John Hartson found himself dropped, hinting that Strachan favours a more fluent game played on the turf than the direct approach of his predecessor. Hartson may have been top scorer but his performances of late have been mediocre.

So Craig Beattie was given the chance to partner Maciej Zurawski, the Polish striker, and Beattie set up an early chance for Shunsuke Nakamura, whose fierce shot was beaten to safety by goalkeeper Roddy McKenzie.

However, Livingston displayed an organisation that belied their bottom club status and Lambert's side almost opened Celtic up on two occasions as Paul Dalglish and Graham Barrett came close.

Celtic continued to play with a stylish character, as Nakamura curled a free-kick just wide and Stilian Petrov bent a shot narrowly past the post, but Strachan's team knew they had to come up with an end product too.

They did in 36 minutes, although the route was the tried-and-tested set piece. Shaun Maloney's corner was glanced on by Chris Sutton for Stephen McManus to thump in a header at the back post.

However, the contrast with the second goal just before half-time could not have been greater. It had the flowing football that Strachan is looking for. Petrov and Nakamura combined for the latter to thread a pass into Beattie's run and he found Maloney, who spun and drilled a right-foot shot past McKenzie.
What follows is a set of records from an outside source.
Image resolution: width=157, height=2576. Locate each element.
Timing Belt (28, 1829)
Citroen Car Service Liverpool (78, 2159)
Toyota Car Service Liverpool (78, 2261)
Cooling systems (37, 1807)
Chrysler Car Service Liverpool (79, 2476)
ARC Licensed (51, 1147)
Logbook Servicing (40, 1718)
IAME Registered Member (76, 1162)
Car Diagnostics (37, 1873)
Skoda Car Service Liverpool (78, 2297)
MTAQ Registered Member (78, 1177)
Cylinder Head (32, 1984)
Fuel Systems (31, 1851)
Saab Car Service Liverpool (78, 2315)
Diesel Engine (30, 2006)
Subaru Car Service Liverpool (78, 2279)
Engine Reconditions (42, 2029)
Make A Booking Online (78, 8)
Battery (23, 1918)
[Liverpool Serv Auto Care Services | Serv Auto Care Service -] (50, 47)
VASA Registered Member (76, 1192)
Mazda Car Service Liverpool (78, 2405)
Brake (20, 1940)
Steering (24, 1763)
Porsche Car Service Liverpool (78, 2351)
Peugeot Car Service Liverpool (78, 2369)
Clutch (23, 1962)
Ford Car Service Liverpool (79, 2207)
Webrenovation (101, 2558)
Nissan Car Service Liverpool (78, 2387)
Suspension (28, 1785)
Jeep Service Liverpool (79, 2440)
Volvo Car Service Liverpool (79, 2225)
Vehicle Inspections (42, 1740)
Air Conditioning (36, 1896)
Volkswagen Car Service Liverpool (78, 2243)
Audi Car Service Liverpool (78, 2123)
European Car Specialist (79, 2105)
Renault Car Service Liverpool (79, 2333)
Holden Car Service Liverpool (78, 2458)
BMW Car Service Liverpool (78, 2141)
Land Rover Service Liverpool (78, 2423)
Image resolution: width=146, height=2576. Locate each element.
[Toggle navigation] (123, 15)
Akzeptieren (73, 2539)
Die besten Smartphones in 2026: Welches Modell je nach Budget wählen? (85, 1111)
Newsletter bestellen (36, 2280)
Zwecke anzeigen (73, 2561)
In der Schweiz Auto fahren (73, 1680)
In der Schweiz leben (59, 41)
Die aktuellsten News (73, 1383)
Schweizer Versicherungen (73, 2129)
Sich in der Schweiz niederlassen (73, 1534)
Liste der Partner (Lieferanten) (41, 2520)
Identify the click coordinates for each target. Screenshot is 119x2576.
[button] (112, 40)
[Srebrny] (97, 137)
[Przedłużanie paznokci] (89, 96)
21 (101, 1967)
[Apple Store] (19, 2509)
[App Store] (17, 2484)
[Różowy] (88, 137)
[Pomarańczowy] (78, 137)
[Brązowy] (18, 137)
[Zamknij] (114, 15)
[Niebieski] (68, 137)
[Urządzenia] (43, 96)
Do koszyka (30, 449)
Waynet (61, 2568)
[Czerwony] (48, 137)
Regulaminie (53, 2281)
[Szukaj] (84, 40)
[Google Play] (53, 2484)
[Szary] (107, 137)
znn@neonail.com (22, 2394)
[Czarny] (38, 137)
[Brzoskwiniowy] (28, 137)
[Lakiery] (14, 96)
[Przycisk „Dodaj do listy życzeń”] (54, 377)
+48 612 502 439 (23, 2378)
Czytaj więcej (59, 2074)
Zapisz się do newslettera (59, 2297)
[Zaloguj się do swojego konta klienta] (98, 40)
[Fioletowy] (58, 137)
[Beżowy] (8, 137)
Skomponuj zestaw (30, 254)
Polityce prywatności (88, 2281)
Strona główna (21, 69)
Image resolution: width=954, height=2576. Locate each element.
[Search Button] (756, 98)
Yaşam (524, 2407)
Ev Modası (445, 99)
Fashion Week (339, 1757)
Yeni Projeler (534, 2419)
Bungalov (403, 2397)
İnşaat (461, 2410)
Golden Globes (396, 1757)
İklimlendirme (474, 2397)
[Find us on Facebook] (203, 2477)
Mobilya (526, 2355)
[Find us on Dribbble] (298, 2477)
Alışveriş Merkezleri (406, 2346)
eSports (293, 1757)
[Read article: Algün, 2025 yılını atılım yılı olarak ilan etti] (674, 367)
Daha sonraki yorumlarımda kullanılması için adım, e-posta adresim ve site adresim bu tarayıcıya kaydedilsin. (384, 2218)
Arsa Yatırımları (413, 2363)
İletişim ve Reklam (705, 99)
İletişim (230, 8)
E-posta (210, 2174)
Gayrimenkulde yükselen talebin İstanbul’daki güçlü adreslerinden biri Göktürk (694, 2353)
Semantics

That goal was the signal for Celtic to turn the screw in the second half. Zurawski stretched the lead further in the 51st minute when he finished off yet another flowing move, after Beattie supplied Mo Camara on the left for the full-back's cross to be met by the Pole, whose glancing header flew past McKenzie.

Things got worse for Lambert 11 minutes later as Sutton made it 4-0. Maloney's free-kick on the edge of the box broke off the wall to the unmarked Sutton, whose right-foot volley found the roof of the net.

Celtic then scored a fifth in the 72nd minute. This was a ruthless counter-attack, which relied upon Maloney's vision before Camara was given the room to hit a low cross which McKenzie fumbled and Beattie tapped into the unguarded goal.